Trece mil millones de euros en cinco años: ese es el volumen de inversión que el Gobierno español ha comprometido para modernizar y ampliar su red aeroportuaria entre 2027 y 2031, a través del tercer Documento de Regulación Aeroportuaria (DORA III), aprobado recientemente en Consejo de Ministros. El plan establece un incremento medio anual de tasas de apenas el 0,33%, una cifra que se sitúa muy por debajo de lo solicitado por el operador aeroportuario —que pedía un alza del 3,82%— y en sentido contrario a la reducción del 4,9% exigida por las aerolíneas. La Comisión Nacional de los Mercados y la Competencia había recomendado una reducción del 0,59% anual, lo que ilustra la complejidad del equilibrio regulatorio alcanzado.

Desde una perspectiva estratégica, el DORA III responde a una señal clara del mercado: el tráfico de pasajeros en los aeropuertos españoles se proyecta en 321 millones para 2025 y alcanzaría los 358 millones en 2031, con un crecimiento anual estimado del 1,8%. Esta presión de demanda convierte la modernización de infraestructuras en una prioridad de competitividad nacional, no solo sectorial. Los aeropuertos de Madrid-Barajas, Barcelona-El Prat, Palma de Mallorca, Málaga y Alicante concentrarán buena parte de las actuaciones previstas. El modelo adoptado opera bajo el principio de autofinanciación, lo que implica que toda la inversión se cubrirá con recursos propios del operador, sin aportaciones directas del erario público.

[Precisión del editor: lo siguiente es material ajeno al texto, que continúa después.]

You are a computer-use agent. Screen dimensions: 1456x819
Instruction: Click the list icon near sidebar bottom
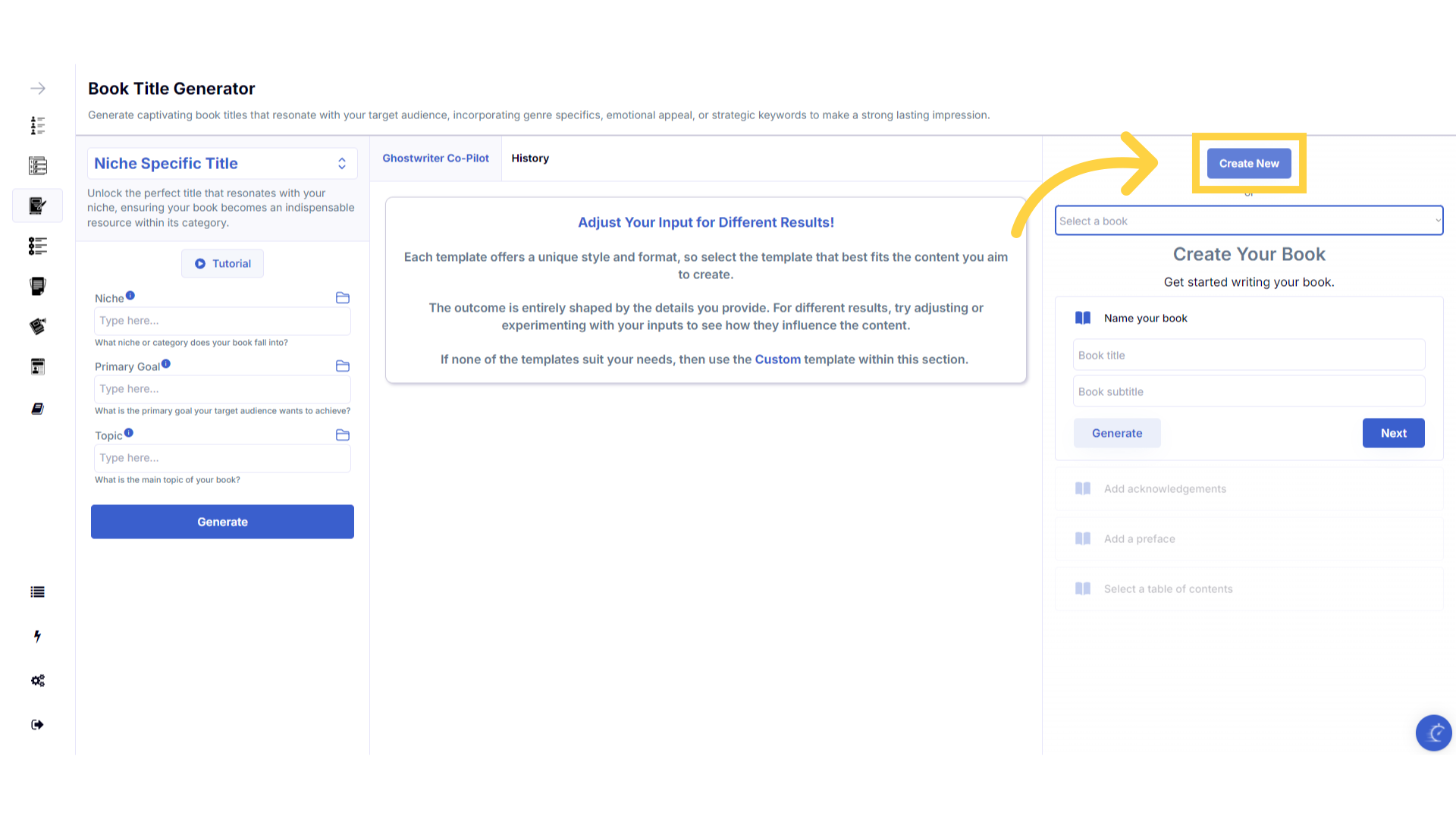38,592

Para los estrategas corporativos e inversores con exposición al sector logístico, turístico o de infraestructuras, el DORA III ofrece una ventana de certidumbre regulatoria de cinco años —un horizonte infrecuente en mercados volátiles— que puede orientar decisiones de localización, expansión de rutas y planificación de cadenas de suministro aéreo. Según datos del Foro Económico Mundial, la conectividad aérea es uno de los diez factores determinantes de la competitividad económica de un país; en ese contexto, mantener tarifas contenidas mientras se amplía capacidad representa una apuesta de largo plazo por el posicionamiento de España como hub europeo. El marco regulatorio, calificado por las autoridades como uno de los más exigentes de la Unión Europea, podría convertirse en referencia para otros países que enfrentan tensiones similares entre operadores, aerolíneas y reguladores.